■ EXTRAIT CITÉ ■
Le temps a passé. Que constate-t-on aujourd’hui ? Ô Surprise, EDF fait une offre de rachat de British Energy, en concurrence avec General Electrics, pour un total de 5,5 milliards d’euros. Et hop ! De la croissance externe, comme en quarante !

En lisant ceci, mon sang n’a fait qu’un tour : si ma mémoire est bonne, le parc nucléaire britannique est en mauvais état, mis à mal par vingt années de dérégulation et de focus britannique sur le pétrole. On se demande donc légitimement s’il était opportun pour EDF d’aller se diversifier géographiquement, au lieu de renforcer sa propre assise.

D’autant qu’il s’agit a priori réellement d’une affaire calamiteuse. Libération a fait un papier dessus : «  A l’exception du site de Sizewell, les sept autres centrales (britanniques) utilisent une vieille technologie (la filière dite graphite gaz) tombée en désuétude. Signe de la vétusté des centrales, le taux de disponibilité moyen du parc tourne péniblement autour de 50 % (contre 85 % en France). Après plusieurs missions d’inspection, la direction générale d’EDF a pourtant conclu qu’en matière de sécurité le parc britannique ne présentait pas de risques particuliers. »  Bref : non seulement EDF va devoir payer pour la rénovation du jardin à la Française (ce qui est normal), mais aussi pour le parc à l’anglaise (qui comme tout parc à l’anglaise est évidemment en friche et nullement symétrique, puisqu’il est anglais).

■ CONSIGNE A ■
D'après l'extrait, autour de quel taux tourne la disponibilité moyenne du parc nucléaire britannique ?
L'extrait et les entrées proviennent de sources distinctes.

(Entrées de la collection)
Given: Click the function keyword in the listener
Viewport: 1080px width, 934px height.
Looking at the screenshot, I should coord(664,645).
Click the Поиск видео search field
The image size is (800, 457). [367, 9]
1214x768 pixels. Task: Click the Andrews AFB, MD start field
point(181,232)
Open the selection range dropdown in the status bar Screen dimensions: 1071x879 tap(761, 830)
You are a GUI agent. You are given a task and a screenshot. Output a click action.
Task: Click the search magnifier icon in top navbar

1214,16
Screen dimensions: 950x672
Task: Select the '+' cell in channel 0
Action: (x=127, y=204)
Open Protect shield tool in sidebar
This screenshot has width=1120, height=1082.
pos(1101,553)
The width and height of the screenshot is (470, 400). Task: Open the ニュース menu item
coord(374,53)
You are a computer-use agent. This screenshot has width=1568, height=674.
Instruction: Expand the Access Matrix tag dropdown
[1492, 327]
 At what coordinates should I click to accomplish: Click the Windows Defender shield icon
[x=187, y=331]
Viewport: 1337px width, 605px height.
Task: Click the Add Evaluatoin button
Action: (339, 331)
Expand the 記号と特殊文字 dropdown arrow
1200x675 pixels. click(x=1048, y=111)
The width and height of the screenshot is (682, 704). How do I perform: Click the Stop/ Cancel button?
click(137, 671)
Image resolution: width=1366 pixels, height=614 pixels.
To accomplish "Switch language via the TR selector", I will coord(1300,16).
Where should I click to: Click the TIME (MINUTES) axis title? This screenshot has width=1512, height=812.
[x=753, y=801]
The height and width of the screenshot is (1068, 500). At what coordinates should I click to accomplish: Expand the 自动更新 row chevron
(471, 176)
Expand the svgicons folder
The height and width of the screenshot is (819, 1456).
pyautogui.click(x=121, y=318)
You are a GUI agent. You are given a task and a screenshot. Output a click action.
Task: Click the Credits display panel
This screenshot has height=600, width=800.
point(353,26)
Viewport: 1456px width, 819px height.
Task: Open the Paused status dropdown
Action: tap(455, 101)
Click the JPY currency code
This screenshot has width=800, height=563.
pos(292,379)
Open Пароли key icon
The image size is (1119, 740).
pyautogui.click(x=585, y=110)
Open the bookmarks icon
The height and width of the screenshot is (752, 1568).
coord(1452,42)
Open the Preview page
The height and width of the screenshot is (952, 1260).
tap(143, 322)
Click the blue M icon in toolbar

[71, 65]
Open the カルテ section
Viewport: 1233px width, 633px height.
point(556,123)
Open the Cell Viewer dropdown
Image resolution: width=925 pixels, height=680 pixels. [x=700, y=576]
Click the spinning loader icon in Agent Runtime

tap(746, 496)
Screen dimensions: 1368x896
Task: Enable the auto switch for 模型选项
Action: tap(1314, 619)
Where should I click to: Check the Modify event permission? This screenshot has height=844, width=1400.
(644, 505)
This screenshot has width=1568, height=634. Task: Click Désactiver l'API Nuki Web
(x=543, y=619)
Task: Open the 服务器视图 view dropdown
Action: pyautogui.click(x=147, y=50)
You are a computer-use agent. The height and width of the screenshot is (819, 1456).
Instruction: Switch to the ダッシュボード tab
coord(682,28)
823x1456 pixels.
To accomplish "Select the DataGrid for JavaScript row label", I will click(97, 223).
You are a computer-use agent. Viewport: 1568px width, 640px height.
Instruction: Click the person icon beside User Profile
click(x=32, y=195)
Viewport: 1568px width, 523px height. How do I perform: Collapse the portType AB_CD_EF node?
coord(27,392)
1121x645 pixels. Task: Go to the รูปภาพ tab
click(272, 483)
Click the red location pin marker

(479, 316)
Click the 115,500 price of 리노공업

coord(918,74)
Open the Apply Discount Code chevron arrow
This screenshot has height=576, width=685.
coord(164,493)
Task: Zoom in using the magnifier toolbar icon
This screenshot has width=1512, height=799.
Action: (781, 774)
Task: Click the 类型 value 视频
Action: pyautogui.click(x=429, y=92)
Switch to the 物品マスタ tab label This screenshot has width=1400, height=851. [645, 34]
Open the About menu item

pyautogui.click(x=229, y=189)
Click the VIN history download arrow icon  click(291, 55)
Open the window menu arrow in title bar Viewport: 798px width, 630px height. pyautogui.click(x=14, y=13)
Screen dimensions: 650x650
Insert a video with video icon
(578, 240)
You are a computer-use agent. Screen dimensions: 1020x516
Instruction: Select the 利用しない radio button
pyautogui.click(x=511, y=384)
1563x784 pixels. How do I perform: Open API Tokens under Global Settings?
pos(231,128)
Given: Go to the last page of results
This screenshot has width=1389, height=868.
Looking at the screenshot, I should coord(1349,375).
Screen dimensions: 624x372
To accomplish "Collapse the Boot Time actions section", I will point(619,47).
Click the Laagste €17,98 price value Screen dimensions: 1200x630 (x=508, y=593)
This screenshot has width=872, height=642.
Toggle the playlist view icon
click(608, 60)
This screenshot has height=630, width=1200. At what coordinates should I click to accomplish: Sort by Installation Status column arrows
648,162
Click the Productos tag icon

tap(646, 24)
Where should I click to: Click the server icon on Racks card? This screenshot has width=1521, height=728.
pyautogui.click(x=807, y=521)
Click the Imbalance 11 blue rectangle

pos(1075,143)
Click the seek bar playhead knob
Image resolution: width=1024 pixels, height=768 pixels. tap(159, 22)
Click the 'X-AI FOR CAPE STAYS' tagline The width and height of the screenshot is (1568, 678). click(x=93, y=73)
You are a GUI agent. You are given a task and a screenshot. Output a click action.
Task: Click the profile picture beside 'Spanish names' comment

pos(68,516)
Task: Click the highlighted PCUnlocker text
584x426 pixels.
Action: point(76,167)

■ CONSIGNE B ■
Exprimez sous forme de liste JSON de chaînes les lignes des entrées, de la ligne qui contient « Where should I click to: Click the server » jusqu'à la fin des entrées incluse. Mettez une chaîne par ligne et omettez les lignes vides.

■ RÉPONSE A ■
Autour de 50 %.

■ RÉPONSE B ■
[
  "Where should I click to: Click the server icon on Racks card? This screenshot has width=1521, height=728.",
  "pyautogui.click(x=807, y=521)",
  "Click the Imbalance 11 blue rectangle",
  "pos(1075,143)",
  "Click the seek bar playhead knob",
  "Image resolution: width=1024 pixels, height=768 pixels. tap(159, 22)",
  "Click the 'X-AI FOR CAPE STAYS' tagline The width and height of the screenshot is (1568, 678). click(x=93, y=73)",
  "You are a GUI agent. You are given a task and a screenshot. Output a click action.",
  "Task: Click the profile picture beside 'Spanish names' comment",
  "pos(68,516)",
  "Task: Click the highlighted PCUnlocker text",
  "584x426 pixels.",
  "Action: point(76,167)"
]